> _Data to use_

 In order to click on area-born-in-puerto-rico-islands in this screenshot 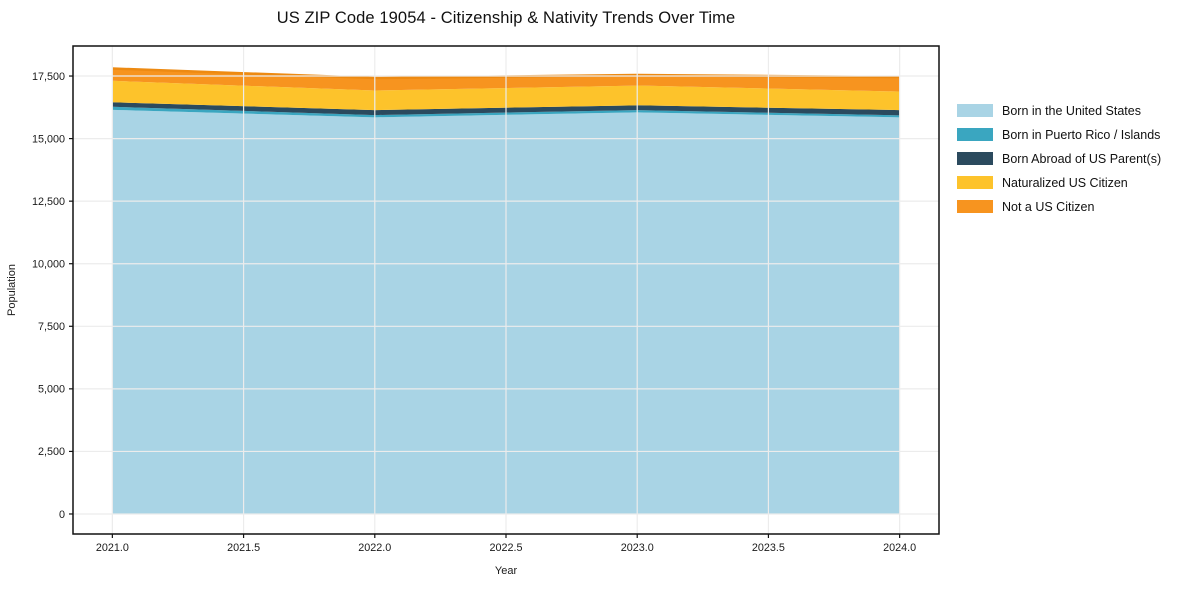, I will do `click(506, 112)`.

==

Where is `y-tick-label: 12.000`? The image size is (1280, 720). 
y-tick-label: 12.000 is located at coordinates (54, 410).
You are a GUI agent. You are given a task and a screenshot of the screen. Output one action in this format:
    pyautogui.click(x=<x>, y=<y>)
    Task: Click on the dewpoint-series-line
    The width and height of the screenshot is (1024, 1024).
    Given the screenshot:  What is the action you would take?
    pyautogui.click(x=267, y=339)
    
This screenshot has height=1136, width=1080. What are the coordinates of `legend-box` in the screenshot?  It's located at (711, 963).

> _Description of the task_
Pull out every line above that contains the string "action", treating uppercase and lowercase as different.

> _Result of this exercise_
You are a GUI agent. You are given a task and a screenshot of the screen. Output one action in this format:
    Given the screenshot:  What is the action you would take?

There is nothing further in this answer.